> _What this task involves_
Each line of the records that follow must come back exactly, with pictures skipped.

> _Study material_
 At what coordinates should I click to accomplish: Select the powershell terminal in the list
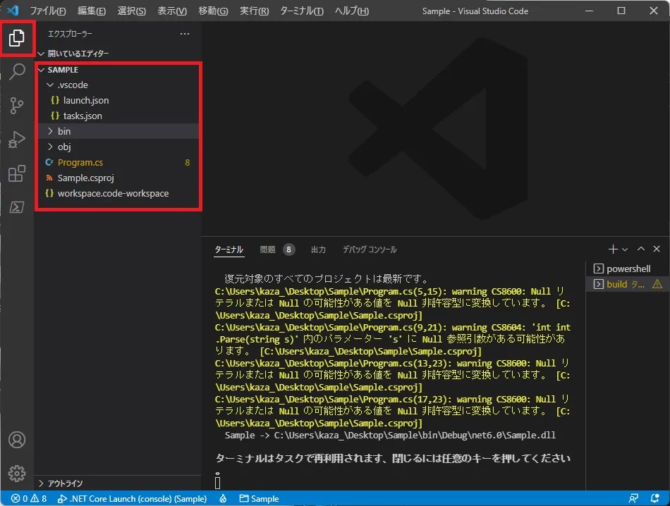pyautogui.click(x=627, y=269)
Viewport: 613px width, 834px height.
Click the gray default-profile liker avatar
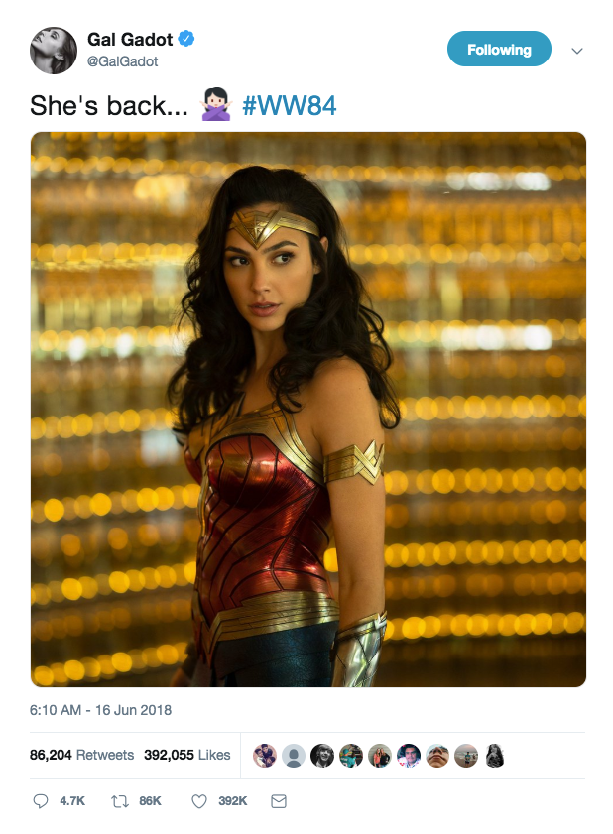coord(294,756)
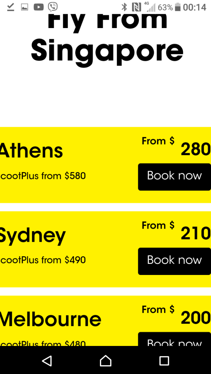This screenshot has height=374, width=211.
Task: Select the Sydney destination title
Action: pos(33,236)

> _Answer for this exercise_
 At what coordinates should I click to accomplish: Select the powershell terminal in the list
pyautogui.click(x=627, y=269)
Viewport: 613px width, 834px height.
Click the gray default-profile liker avatar
coord(294,756)
This screenshot has height=374, width=211.
Task: Select the Sydney destination title
Action: pos(33,236)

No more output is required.